Morning session on Proposals to CITES

International Fund for Animal Welfare (IFAW) -- Presentation
TRAFFIC Network Briefing Document
Ministry of Environmental Affairs and Tourism - Briefing Document

The 11th Conference of the Parties (CoP11) to CITES will be held in Nairobi from 10-20 April. South Africa has tabled a proposal to transfer its elephant
population from Appendix I of the Convention (no trade) to Appendix II (limited and conditional trade). More specifically, South Africa is asking the Convention to allow a one-time experimental sale of stockpiled ivory to Japan. The ivory has been accumulated by legal means in a controlled environment in the Kruger National Park, and South Africa would like to reinvest the revenues from the sale into further conservation efforts, as part of its vision of sustainable development.

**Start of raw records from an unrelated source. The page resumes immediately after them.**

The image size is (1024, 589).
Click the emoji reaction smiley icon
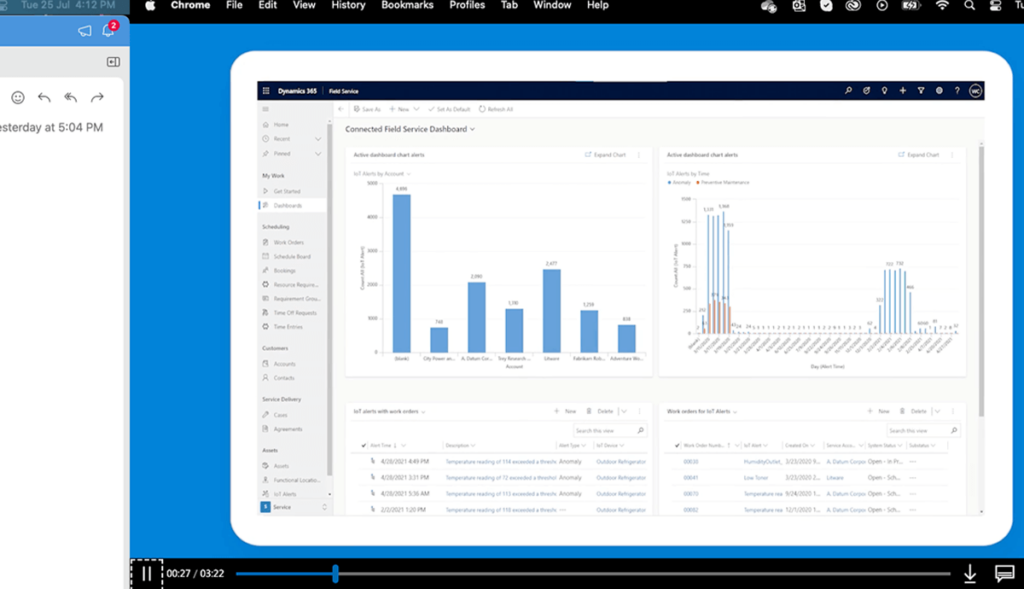tap(18, 97)
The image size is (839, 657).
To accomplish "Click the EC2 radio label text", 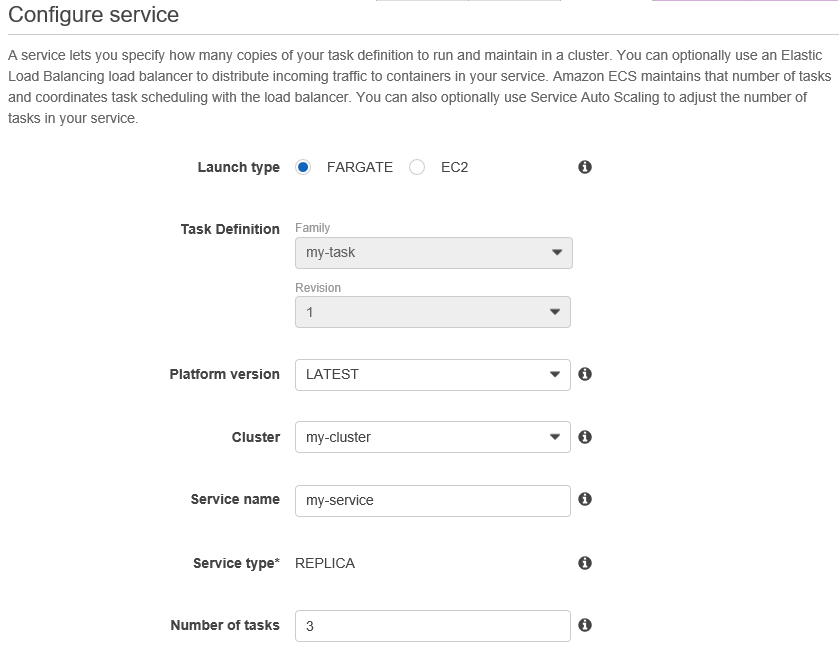I will click(x=454, y=167).
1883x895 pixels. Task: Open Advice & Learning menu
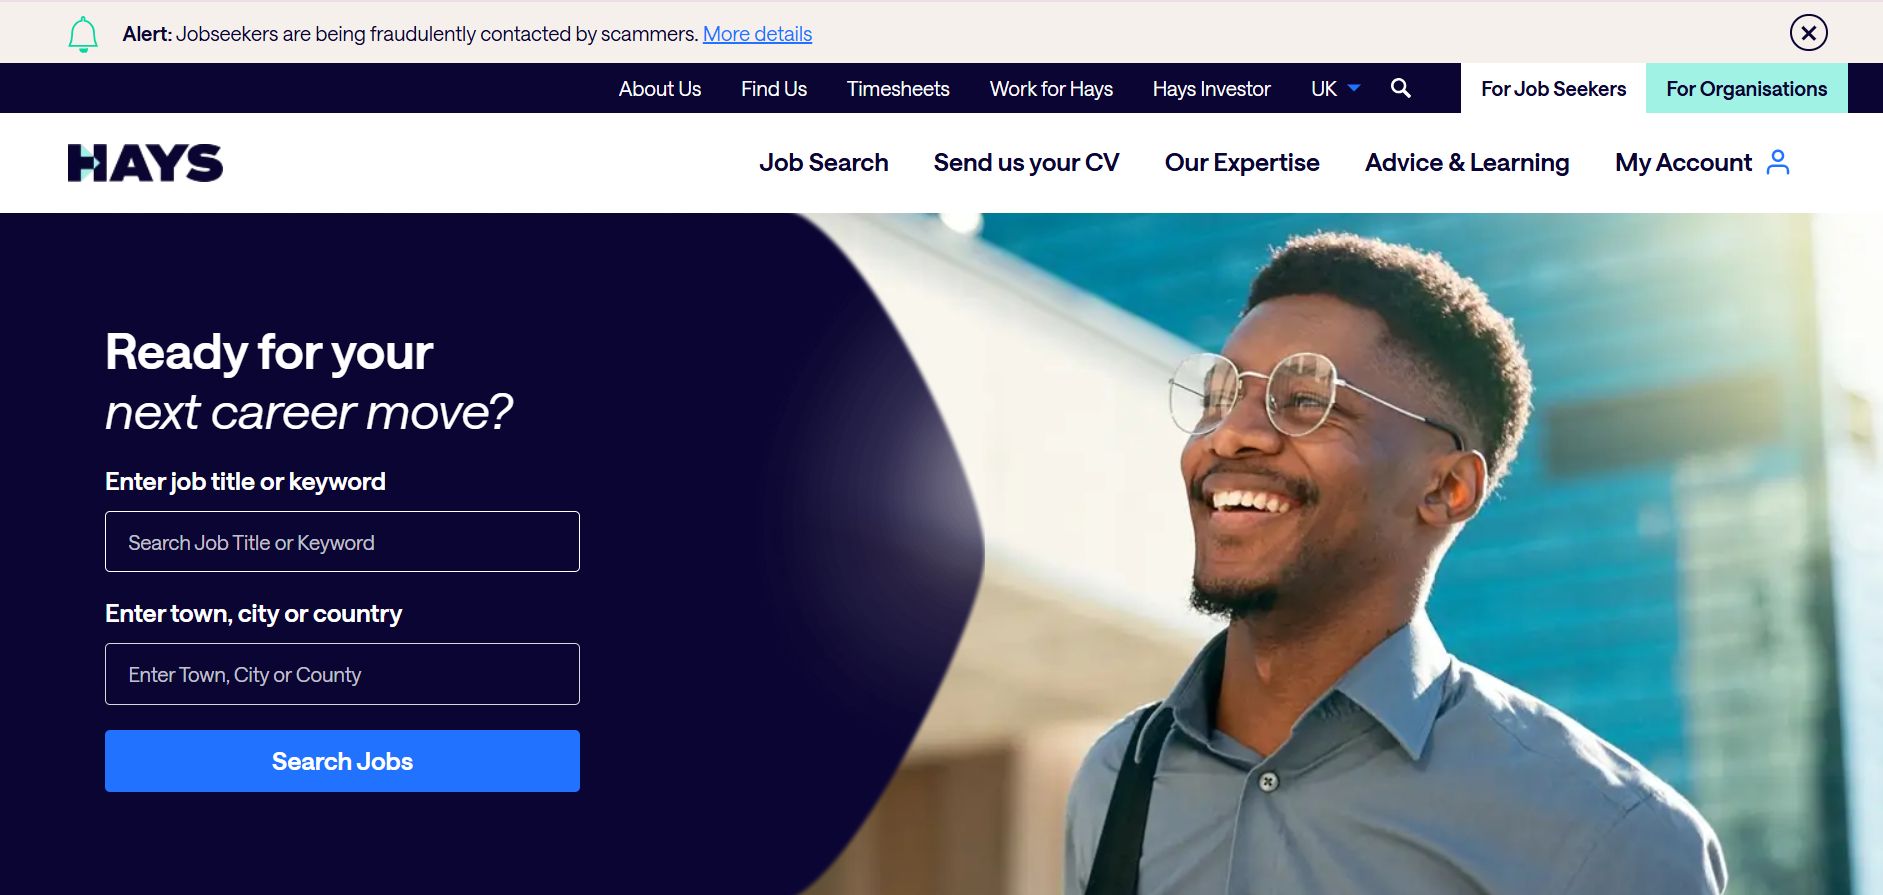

If approved, the proposal would allow trade in raw ivory up to 30 tons, as well as trade in live animals, hide and leather goods, and non-commercial trade in sport trophies. There is a precedent for such experimental sales as similar proposals from Namibia, Botswana and Zimbabwe were approved at CoP10.

The Committee invited briefings from a number of perspectives on this proposal. At this meeting, the International Fund for Animal Welfare (IFAW) was the main presenter. TRAFFIC, the World Wildlife Fund South Africa (WWF-SA), South African National Parks (SANP) and Endangered Species Protection Unit (ESPU) gave 10-minute responses and will have an opportunity for a lengthier presentation at a later date.

IFAW is urging South Africa to withdraw its proposal on elephants. IFAW
believes that the results from the experimental trades granted to Namibia, Botswana and Zimbabwe at CoP10 have not yet been determined. It was agreed at CoP10 that monitoring systems be set in place in order to track the influence of these sales on poaching in all countries with elephant populations. However, these systems have not yet been adequately deployed. Since IFAW believes that any trade in ivory -- whether legal or illegal -- may stimulate a market for this product, they do not support further trade at this time. As an alternative, IFAW sees long-term tourism initiatives as being more profitable.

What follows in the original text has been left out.